Gaya politik sederhana Joko Widodo, agaknya mengalir begitu saja, karena terbiasa hidup sederhana sedari kecil di Solo. Ia terbiasa terjun langsung ke lapangan menyapa masyarakat dan melakukan dialog.
Sejenak mengenang kembali perjalanan Jokowi. Pria kelahiran Surakarta 1961, yang dulu memiliki nama Mulyono, mengenyam pendidikan sekolah dasar, sekolah menengah pertama, dan sekolah menengah atas di Kota Surakarta.

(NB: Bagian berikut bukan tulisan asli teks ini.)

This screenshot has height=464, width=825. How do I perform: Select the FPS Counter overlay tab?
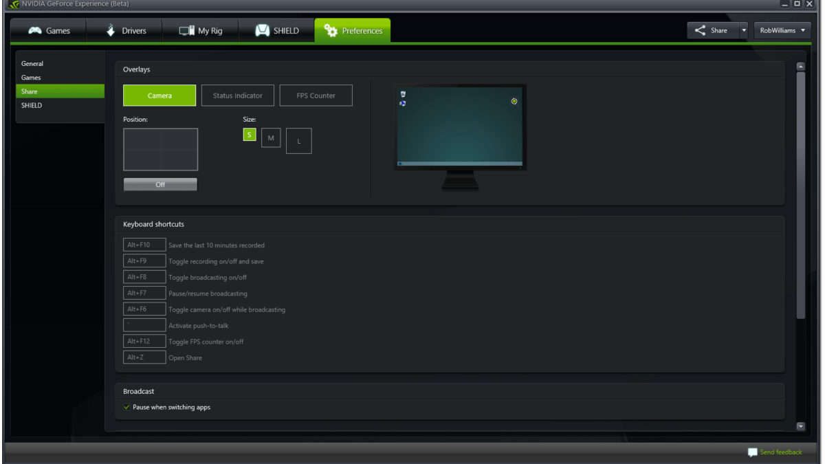[316, 96]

Sejak kecil ia sudah terbiasa mencari uang sendiri, baik untuk membiayai keperluan sekolah maupun tambahan uang jajan sehari-hari.

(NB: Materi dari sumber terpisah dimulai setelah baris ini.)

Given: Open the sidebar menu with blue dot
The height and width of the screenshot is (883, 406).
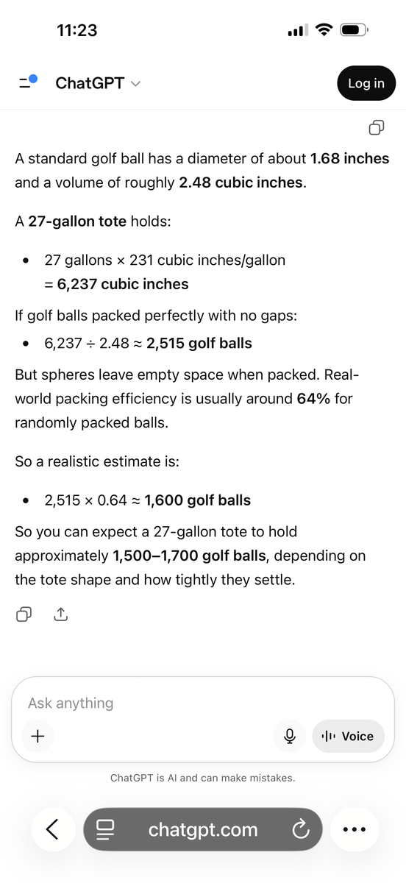Looking at the screenshot, I should (28, 83).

Mulai dari berdagang, mengojek payung, dan menjadi kuli panggul pernah dilakoni Joko Widodo.
Selepas SMA tahun 1980, ia kemudian melanjutkan kuliah di Fakultas Kehutanan Universitas Gadjah Mada (UGM).
Di sana ia belajar tentang struktur kayu. Ayah Jokowi, Widjiatno Notomihardjo yang juga merupakan seorang tukang kayu, memantiknya mempelajari usaha bertukang kayu.

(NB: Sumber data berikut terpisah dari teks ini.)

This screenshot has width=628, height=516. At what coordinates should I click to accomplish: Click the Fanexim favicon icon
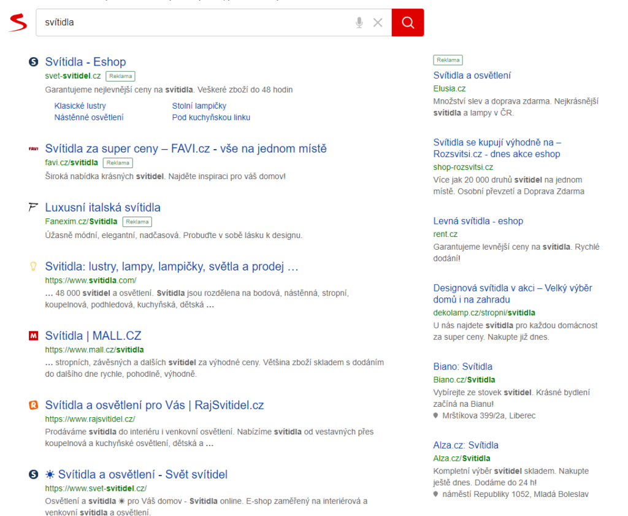point(33,207)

Setelah lulus kuliah pada tahun 1985, Jokowi memang sempat bekerja di sebuah perusahaan badan usaha milik negara (BUMN) yang bergerak di bidang kertas.
Akan tetapi, tidak lama berselang Jokowi memutuskan ikut berbisnis kayu bersama sang paman, sebelum akhirnya memberanikan diri membuka perusahaan sendiri.
Jokowi mulai memasuki dunia politik dengan bergabung bersama PDI Perjuangan sekitar tahun 2004. Saat itu ia sudah berpredikat sebagai pengusaha dan eksportir kayu atau mebel.
Ia lantas diusung sebagai Wali Kota Solo pada Pilkada 2005, dan mampu memenangi kontestasi tersebut. Sejak itu jalan politik Jokowi dapat dikatakan cenderung mulus.
Jabatan Wali Kota Solo menjadi kendaraan politik bagi Jokowi untuk membenahi kota dengan gaya komunikasi yang berbeda dari pejabat-pejabat publik kebanyakan. Jokowi melakukan pembenahan kota dengan cara turun langsung ke bawah mendengar dan merangkul masyarakat.
Di era itu Jokowi dikenal dekat dengan masyarakat kecil atau wong cilik. Hal ini membuatnya dicintai warga Solo dan ia diberi kepercayaan untuk menjabat hingga dua periode.
Kecintaan dan dukungan besar masyarakat kepada Jokowi membuat putra Solo itu juga mudah merangkul mitra-mitra politik.
Pada pertengahan periode keduanya menjabat sebagai Wali Kota Solo, tahun 2012, Jokowi kemudian menerima tugas dari partai untuk maju di Pemilihan Gubernur DKI Jakarta.
Ia maju di Pilkada Jakarta tahun 2012, dan terpilih bersama Basuki Tjahaja Purnama. Selang 2 tahun kemudian--sebelum ia menyelesaikan tugas sebagai Gubernur DKI Jakarta-- Joko Widodo ditugaskan lagi maju sebagai calon Presiden oleh PDI Perjuangan.
Saat itu citra politik Jokowi sedang naik daun. Publik mengenalnya sebagai sosok pejabat publik yang merakyat, sederhana, dan apa adanya. Tidak sedikit yang menyebutnya capres dengan wajah “ndeso” yang justru disukai publik.
Citra politik yang sangat positif itu membuka jalannya memenangi kontestasi Pilpres 2014 dan menjadi Presiden RI hingga dua periode, dengan mengalahkan Pabowo Subianto sebanyak dua kali berturut-turut.
Karier politik Jokowi terkesan mudah dan cepat. Ia mampu memanfaatkan potensi citra dirinya dengan baik untuk meraih tujuan besar memimpin Indonesia.
Pembangunan infrastruktur
Pada awal kiprahnya maju sebagai capres tahun 2014 bersama pasangan cawapres Jusuf Kalla, Jokowi melandaskan visi-misinya pada semangat Reformasi 1998 yang menjanjikan kelahiran Indonesia baru yang lebih demokratis, sejahtera, berkeadilan, dan bermartabat.